On a superficial reading, the God of the bible can seem quite different in the Old Testament as He does in the New. If you are not careful you can focus on His wrathful character, where he smites whole nations and appears; angry and vengeful and compare that with ‘nice’ Jesus who went around healing people and cuddling babies!
Modern atheists and sceptics love to seize on this caricature and focus on God’s angry aspect without any reference to God’s qualities of love and patience etc. The well known atheist Richard Dawkins writing in his book ‘The God delusion’ said “arguably the most unpleasant character in all fiction: jealous and proud of it; a petty, unjust, unforgiving control-freak; a vindictive, bloodthirsty ethnic cleanser; a misogynistic, homophobic, racist, infanticidal, genocidal, filicidal, pestilential, megalomaniacal, sadomasochistic, capriciously malevolent bully” (page 31) ouch! I don’t even know quite a few of those words but they don’t sound very nice. Now Richard Dawkins I know, has an agenda, but is there an element of truth in his rantings? Is this God of anger and wrath so different to the God of the New Testament?

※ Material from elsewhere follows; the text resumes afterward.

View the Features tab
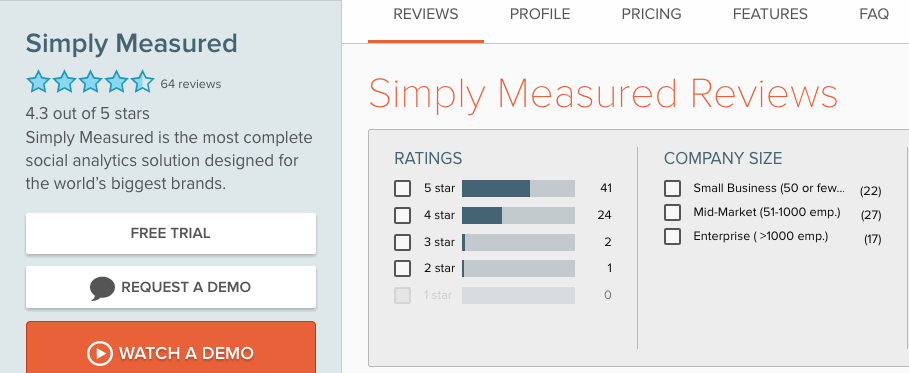The width and height of the screenshot is (909, 373). click(x=770, y=15)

The idea that it is a different God has been around for centuries. It started with a chap called Marcion in the second century, who had this teaching ‘Marcionism’ named after him. He believed, much like the Gnostics of the time that the wrathful God of the Old Testament was a lesser god (with a small g) from the all forgiving God of the New. He was denounced as a heretic and his teaching was refuted for the following reasons;
The bible is God’s progressive revelation. He dealt with people very differently throughout history. We see this in the various covenants He had with characters like Noah, Abraham and David. Each covenant building on the other, each one revealing more and more of His plans and purposes. These covenants also meant he dealt differently with people. He established and called His own people, the Israelites who could demonstrate His character to the world. This was with the express purpose of reaching these people and demonstrating mercy and grace to them, but they rejected Him outright and subsequently had to face the consequences.
To describe God in the Old Testament as only angry is a huge misrepresentation. God is amazingly loving, compassionate and faithful. This is demonstrated again and again in the Old Testament.
The Lord, the Lord, a God merciful and gracious, slow to anger, and abounding in steadfast love and faithfulness, keeping steadfast love for thousands, forgiving iniquity and transgression and sin (Exodus 34:6)
But you are a God ready to forgive, gracious and merciful, slow to anger and abounding in steadfast love, and did not forsake them. Even when they had made for themselves a golden calf (Nehemiah 9:17-18)
For your steadfast love is great above the heavens; your faithfulness reaches to the clouds. (Psalm 108:4)
Return to the Lord your God, for he is gracious and merciful, slow to anger, and abounding in steadfast love; and he relents over disaster. (Joel 2:13)
Any many, many other passages.
The fact is that in the Old testament, God had to jealously guard His people to protect them from their enemies because they threatened to destroy His plan of salvation for all people, for all time (God is always looking at ‘the big picture’). What has to be remembered is that God is a God of justice as well as love and the evil of His enemies could not be condoned and go unchecked. Even then he gave them ample time to repent. The Amorites in Genesis 15:16 had hundreds of years to repent and in Genesis 6:3, Noah preached for 120 years calling the people to repentance before God sent the flood. Surely enough time to give them a chance? This was not a case of God wiping out innocent people. They were all wilful in their rebellion and often engaged in very violent and barbaric practices. To not act would mean that God would seem unjust. God dealt with His own people as a father would discipline the child he loves. It’s not unloving but ‘tough’ love, designed to bring transformation, repentance and change.
The bible describes God as unchanging (Malachi 3:6) and so let’s briefly look at the similarities between the God of the Old and the New Testaments;
We mentioned that God disciplines His children in the Old Testament but He also does this in the New;
For the Lord disciplines the one he loves, and chastises every son whom he receives. (Hebrew 12:6)
He is still a God of righteous wrath in the New
For the wrath of God is revealed from heaven against all ungodliness and unrighteousness of men, who by their unrighteousness suppress the truth. (Romans 1:18)
And He said some harsh words in Mark 16:16
Whoever believes and is baptized will be saved, but whoever does not believe will be condemned.
And even though Jesus demonstrated the most amazing love and patience on many occasions he did still show his righteously angry side when He twice turned over the money changers tables and drove them out of the temple and when he rebuked His disciples on a number of occasions and the way He spoke to the scribes and Pharisee’s.
In summary it is very important to study the bible correctly and see that God has demonstrated His character in multi-faceted ways. It is also important to note that He is sovereign and is fully justified in whatever He does. I am so glad that throughout His dealings with mankind His mercy has triumphed over His judgement continually. He doesn’t always treat us as our sins deserve and that is why He is worthy to be praised.